2. Understand and gain perspective
- Consider the context: Reflect on the surrounding circumstances to better understand what happened.
- Humanize the other person: Try to understand the other person’s motives or circumstances without excusing their behavior. Empathy for their frailties as a human being can make it easier to show compassion.
- Let go of unrealistic expectations: Release the belief that things should have been different.

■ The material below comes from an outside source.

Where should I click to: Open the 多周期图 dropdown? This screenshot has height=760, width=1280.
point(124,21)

Expect reality to be as it is, which can reduce resentment.
3. Make a conscious choice to forgive
- Decide to forgive: Make a deliberate choice to forgive, understanding that it is for your own emotional and mental health.

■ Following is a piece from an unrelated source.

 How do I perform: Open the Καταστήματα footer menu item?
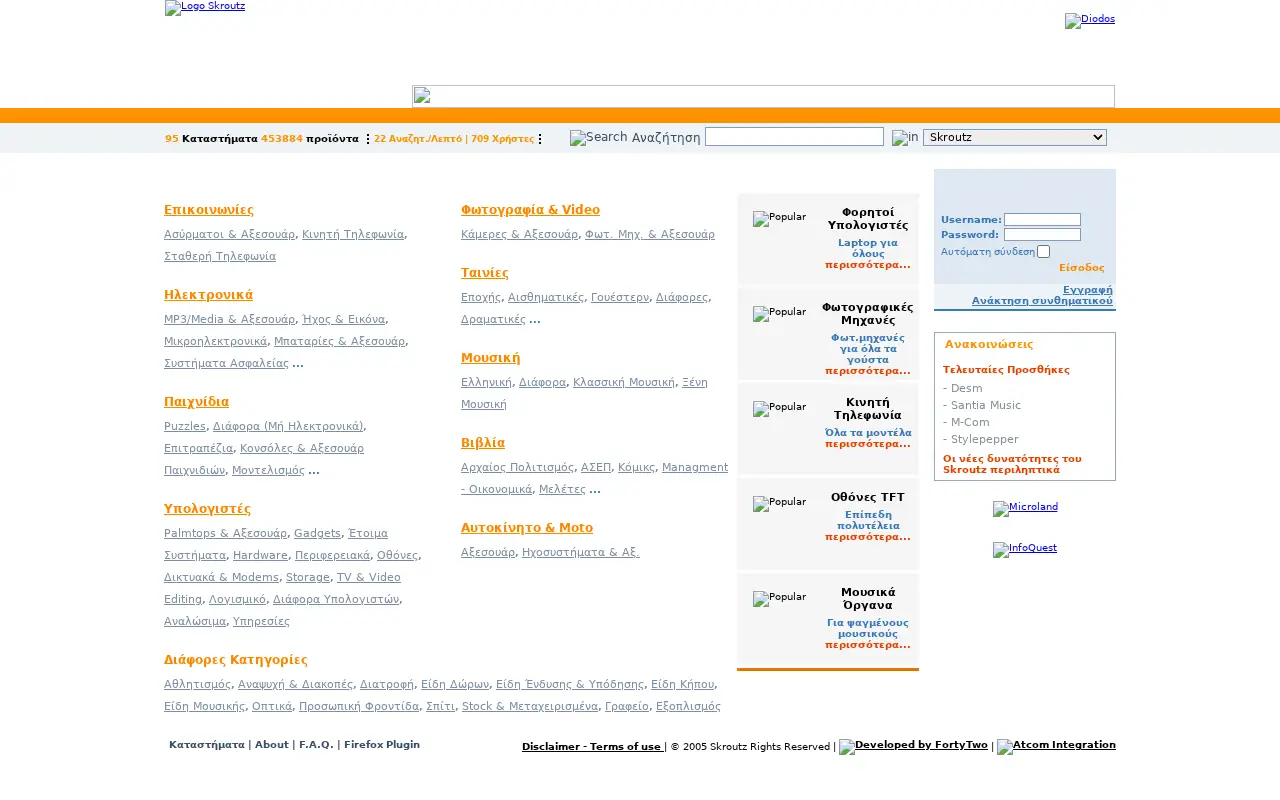tap(207, 745)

- Release resentment: Practice letting go of negative feelings and thoughts and replace them with healthier coping mechanisms.

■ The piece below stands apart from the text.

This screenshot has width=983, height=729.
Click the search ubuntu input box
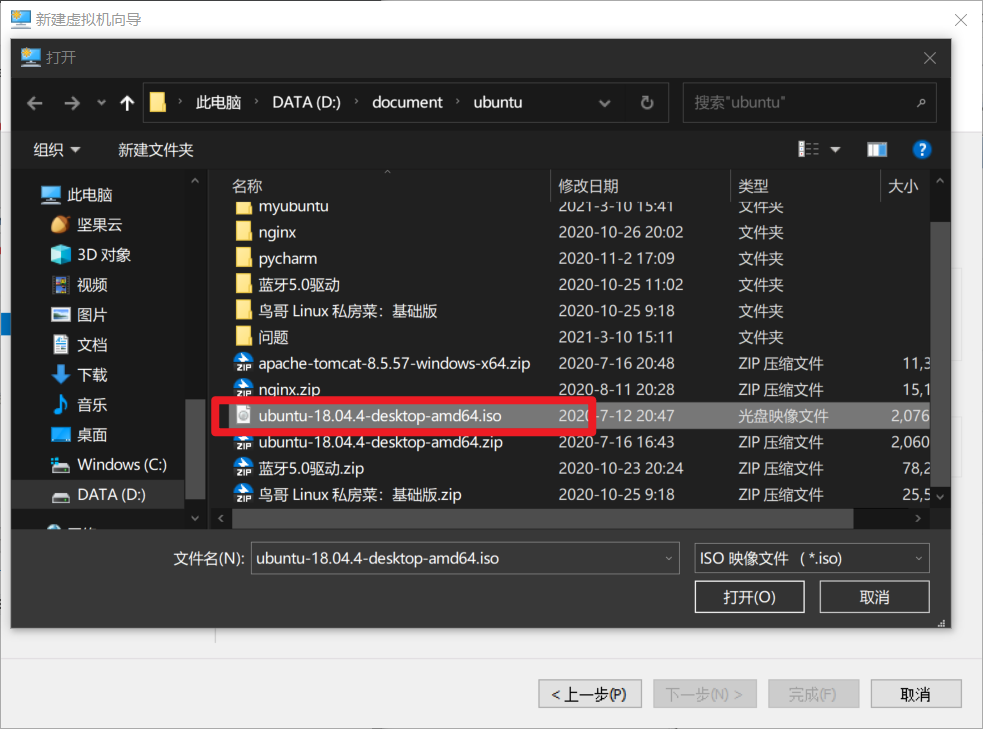[x=800, y=103]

- Commit to it: Forgiveness is an ongoing process. Recommit to letting go on days when feelings resurface. Focus on today and the future instead of dwelling on the past.
Personal growth is all about getting a little bit better, stronger, healthier, more open-minded each day. Bringing awareness to the things that have been pulling me down is liberating. I’ll be working on them on-goingly and will report back here about how my overall well-being and peace of mind have been affected.
Forgive and let go my friends!
“Don’t sweat the small stuff, and it’s all small stuff.” – Richard Carlson
Remember: techniques like journaling, talking to a trusted friend or counselor, or setting boundaries can help majorly with forgiving and letting go.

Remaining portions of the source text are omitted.